No, I pointed out the key similarity, which was about the relationship, and what that means for how people cooperate and work together.
No, that is not what I am claiming. But perhaps I have not spelled out my chain of reasoning clearly enough.
We know that men who abuse their wives (or partners) tend to hold a trio, a cluster, of beliefs and attitudes, which drive that abuse; and that that cluster of beliefs is not held by men who don't abuse. That's the key differentiator between why some men abuse and some don't; the ones who abuse hold these beliefs.
That cluster of beliefs is:
- acceptance of violence
- belief in hierarchy, dynamics of power and control in the household
- rigid gender roles.
So, any time we put forward justification for any of these three beliefs which underpin abuse, we foster the attitudes which drive abuse.
Am I saying that makes a person who argues for hierarchy in marriage directly responsible for someone who beats his wife? No. But I am saying that all of us - especially those of us who claim authority as teachers and leaders in the church - are indirectly responsible to the extent that we contribute in any way to the formation of these attitudes.
It's not enough to say, "I believe in hierarchy and control, but not in violence." That's still building one leg of the tripod on which abuse rests, and we need to dismantle the religious justification for the whole tripod. (This is what the work of primary prevention that I've been involved with has been working on directly; building understandings of marriage which are profoundly Scriptural, take into account the whole of Scripture, and yet do so in a way which doesn't result in abuse as the fruit of it).
To the extent that headship means control, I believe this is true.

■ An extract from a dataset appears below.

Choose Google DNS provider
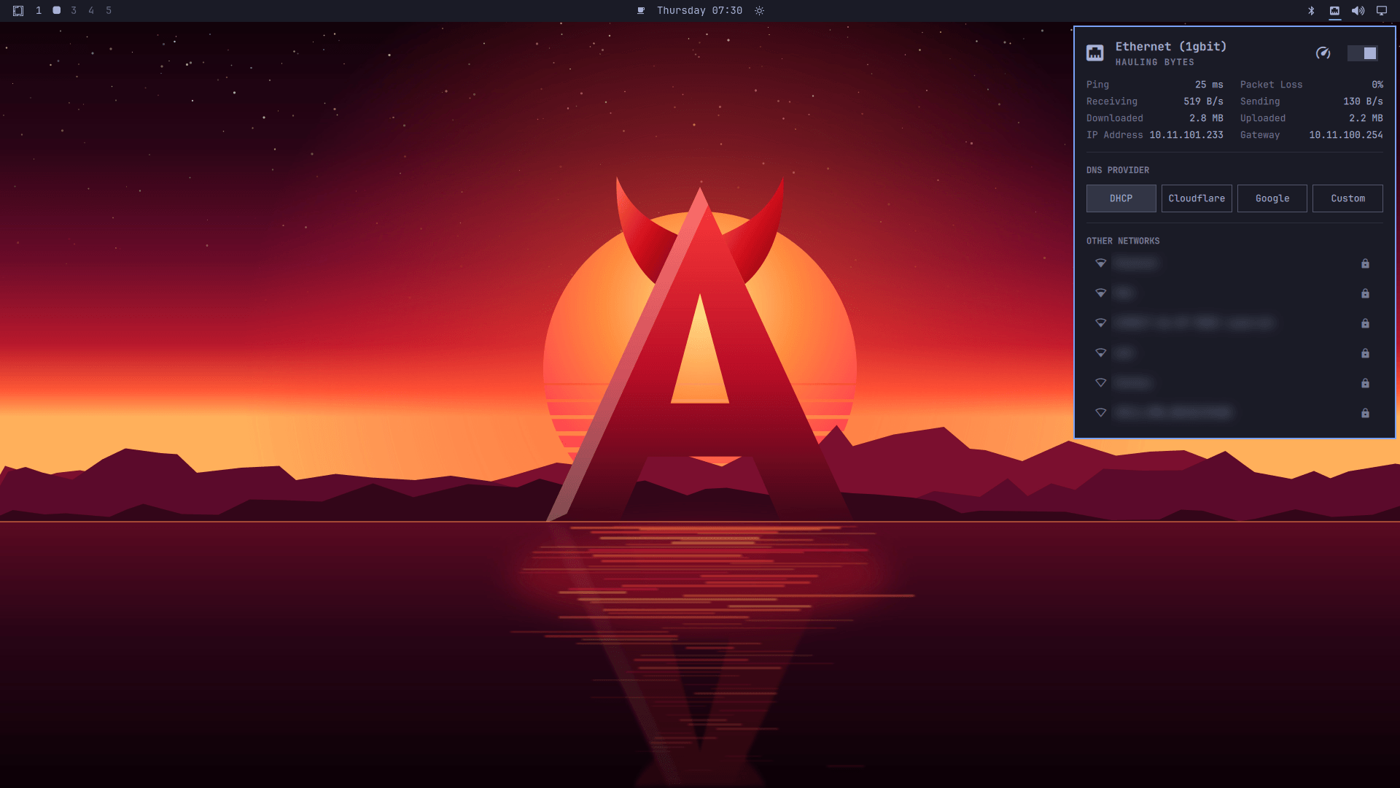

If you can put forward an understanding of headship which does not mean control, then I will be able to see what your "undistorted" view is. But I haven't seen that yet.
2 While they behold your chaste conversation coupled with fear.
3 Whose adorning let it not be that outward adorning of plaiting the hair, and of wearing of gold, or of putting on of apparel;
4 But let it be the hidden man of the heart, in that which is not corruptible, even the ornament of a meek and quiet spirit, which is in the sight of God of great price.
5 For after this manner in the old time the holy women also, who trusted in God, adorned themselves, being in subjection unto their own husbands:
6 Even as Sara obeyed Abraham, calling him lord: whose daughters ye are, as long as ye do well, and are not afraid with any amazement.
Abrahams LORDSHIP in the matter ---- Authority brings responsibility to do right....
1. "my wrong be upon thee"
Gen 16:2 And Sarai said unto Abram, Behold now, the LORD hath restrained me from bearing: I pray thee, go in unto my maid; it may be that I may obtain children by her. And Abram hearkened to the voice of Sarai. {obtain … : Heb. be built by her }
3 And Sarai Abram’s wife took Hagar her maid the Egyptian, after Abram had dwelt ten years in the land of Canaan, and gave her to her husband Abram to be his wife.
4 ¶ And he went in unto Hagar, and she conceived: and when she saw that she had conceived, her mistress was despised in her eyes.
5 And Sarai said unto Abram, My wrong be upon thee: I have given my maid into thy bosom; and when she saw that she had conceived, I was despised in her eyes: the LORD judge between me and thee.